A novel postcard exhibition by An Post is currently running in Mullingar.

It features postcards designed and made by people from all across Ireland, including RTÉ’s Joe Duffy who submitted an “abstract” contribution on traffic.

The idea was the brainchild of Westmeath artist Teresa Doyle and artist Edel O’Reilly Flynn.

“Edel was studying in America and was going to come back to Ireland. We talked about something we might do creatively,” says Teresa who has been working in the community through art for the last 15 years.  

In 2006 they invited people to send postcards to them and got 500.

This led to an exhibition at the arts centre in Mullingar in early 2007 and an article in one of the local papers was spotted by Barney Whelan head of corporate affairs with An Post, who got in touch with the women wondering was there another chapter in the postcard story.

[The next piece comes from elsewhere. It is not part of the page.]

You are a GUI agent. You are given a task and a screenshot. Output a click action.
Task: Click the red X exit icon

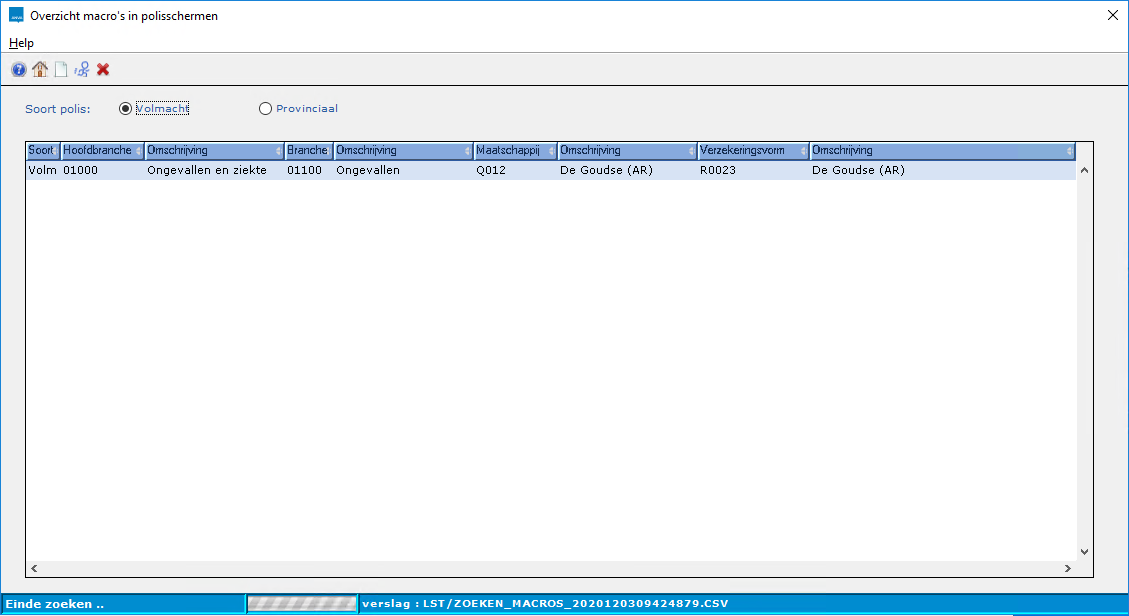[103, 69]
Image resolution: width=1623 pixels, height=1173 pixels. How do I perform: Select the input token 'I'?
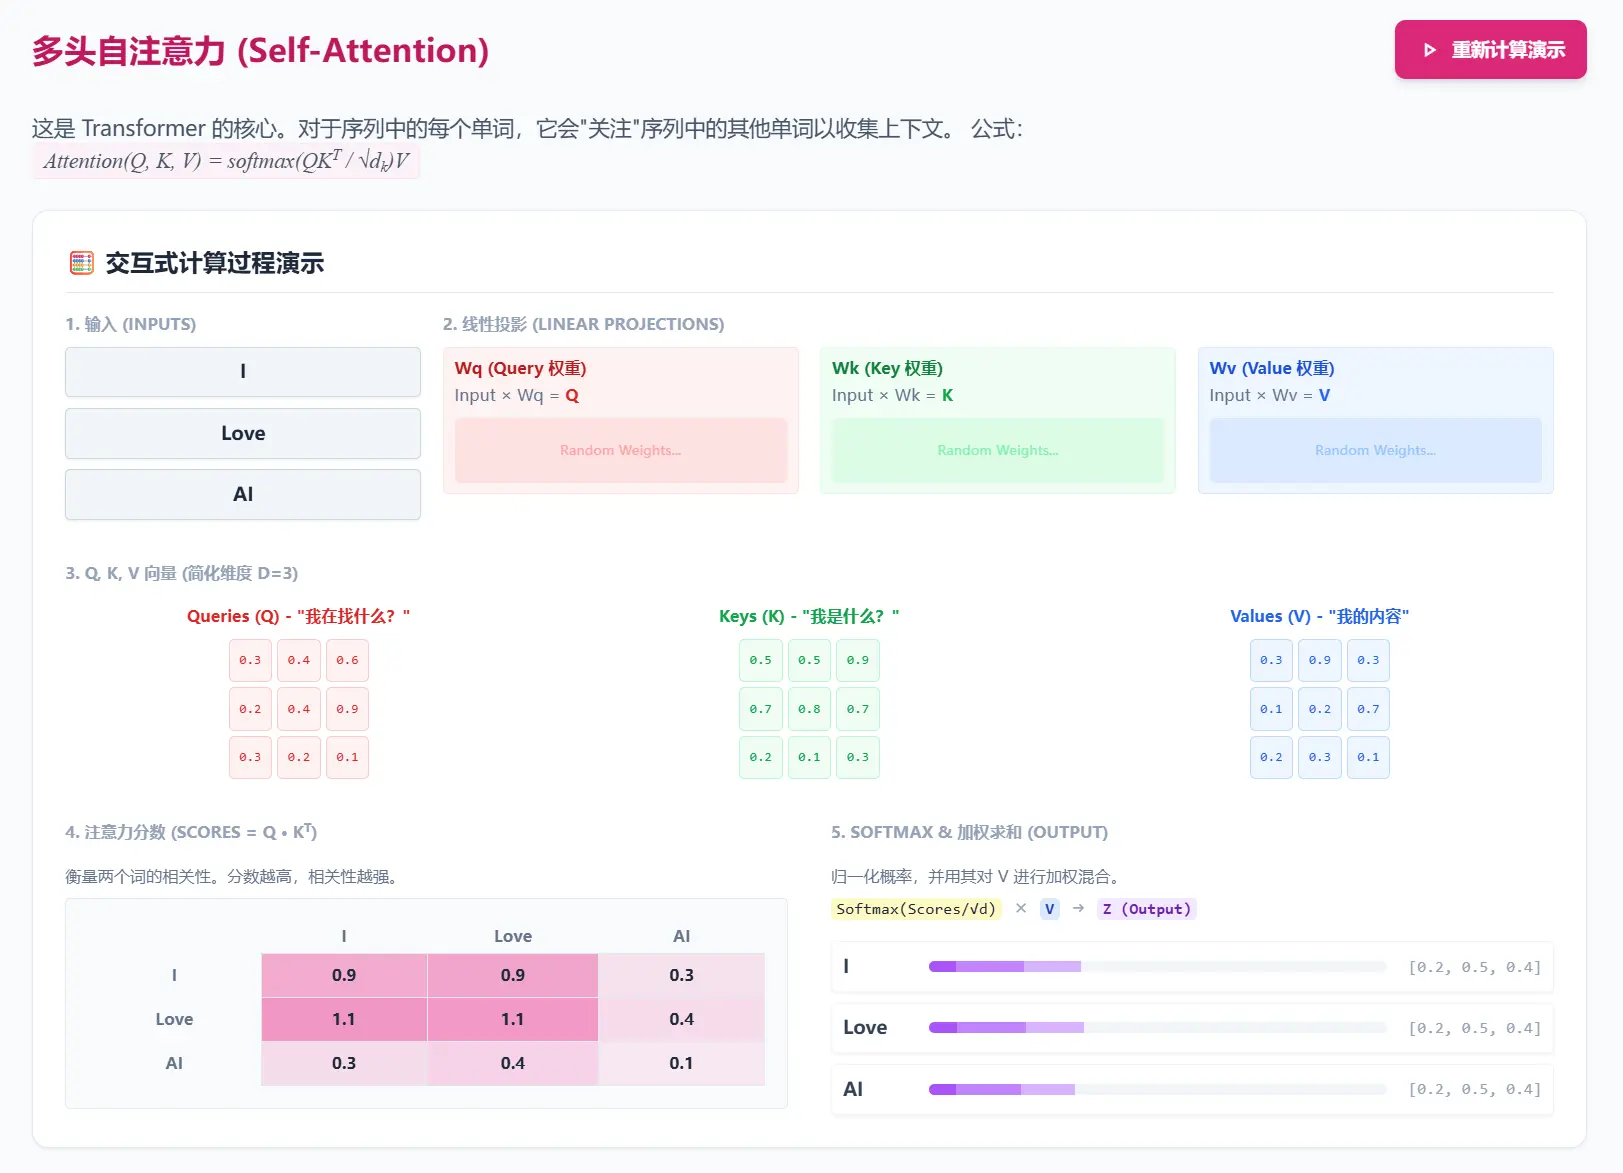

An Post C Both Sides was launched in November 2007 at Gallery of Photography in Temple Bar and postcards from the original exhibition were on display.

Throughout 2008 people were invited to send postcards with a different theme each month and workshops to support the themes were held.

These included working with elderly people at St Vincent’s Hospital in Mountmellick, 25 Traveller women from across the Midlands meeting in Tullamore, and a Bealtaine-related workshop at Castlepollard Library attended by people from the Coole Drop In Centre.

12 male prisoners at Limerick Prison and migrants from across Dublin were also involved in workshops.

The postcards are on view at Market Place in Mullingar, exhibited in old An Post sorting presses, an idea thought up by Wicklow artist and designer Edel Coffey.

Helen Carey, who is curator of the exhibition, ran the Irish College in Paris until recently.

Teresa says there are a few thought-provoking postcards, including one from a lady who had lost her son to a road traffic accident. It features crosses at the side of the road urging people to think.

There’s also “a most beautiful drawing from a child  - different from anything I’ve seen before – of Croke Park from the outside. It’s a most beautiful illustration, very striking, I would love to see if in 20 years time he turns out to be an architect”.

Westmeath artist Ursula Meehan also worked quite a bit on the project from when it began, and has been filming it with the intention that in late 2009 there’ll be a short documentary.

Teresa says she’s “absolutely delighted” the exhibition has come home to Mullingar and it runs until August 1.